On mitigation measures, the Court faulted the EIR for claiming mitigation measures would “substantially” reduce impacts but not to a less than significant level. The Court agreed with the Fifth Appellate District that the use of the term “substantial” in this context without further explanation or substantial evidence amounted to a bare conclusion. However, the Court determined that the EIR did not improperly defer mitigation by allowing the lead agency to later substitute equally or more effective air pollution control measures. Furthermore, it is not improper for lead agencies to adopt mitigation measures that do not reduce significant and unavoidable impacts to less than significant levels if no further feasible mitigation is available.

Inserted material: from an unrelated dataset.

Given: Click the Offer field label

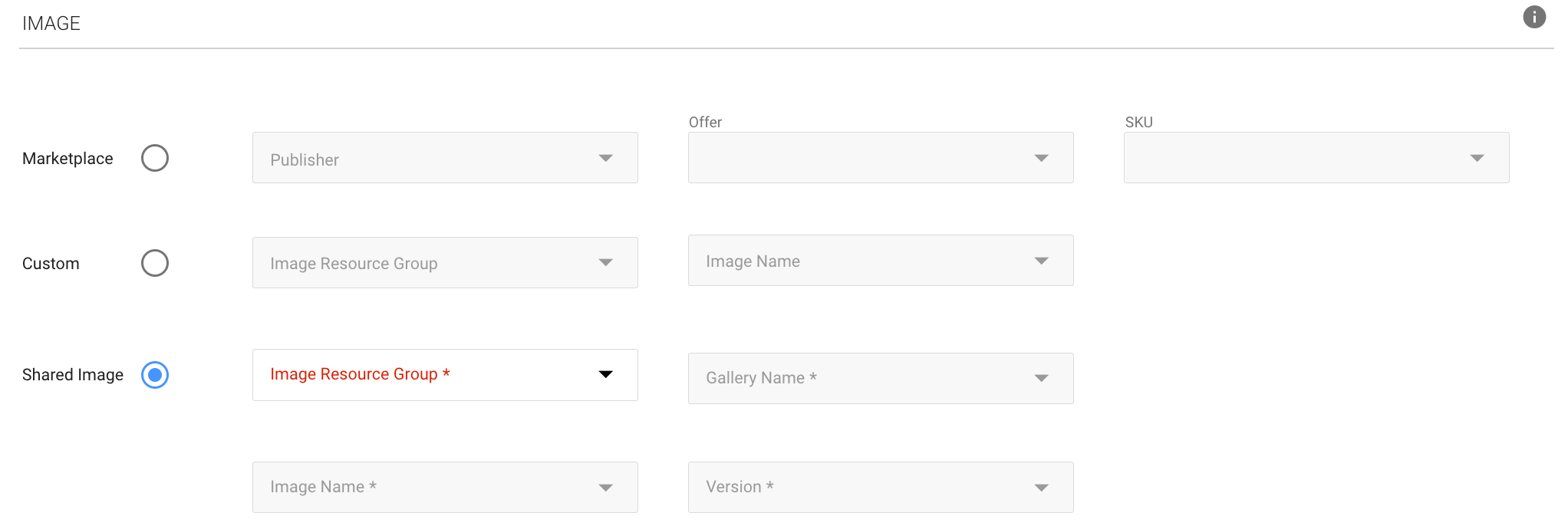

The Court’s holding on the standard of review is potentially concerning to applicants and lead agencies. The Court concludes that, on questions of mixed law and fact regarding the adequacy of an EIR and whether statutory criteria were met, de novo review is appropriate. To the extent factual questions predominate, the deferential substantial evidence standard of review applies. The Court does not provide clear guidance for making this distinction, and additional litigation will likely result.

The Court also concluded that the EIR analysis of health impacts resulting from air quality impacts was inadequate. The EIR explained the health impacts that could result from ozone and calculated the Project’s NOx and reactive organic compound emissions, which create ozone. However, the EIR never calculated how much ozone would result. Applicants explained that this calculation would be infeasible or scientifically uncertain, but the Court indicated that such an explanation should have been included in the EIR itself.

Again, court-made law will add to the complexity and expense of completing adequate EIRs for CEQA compliance. Complex and lengthy documents do not serve public participation and information disclosure purposes if those documents exceed the time and expertise available to the average public.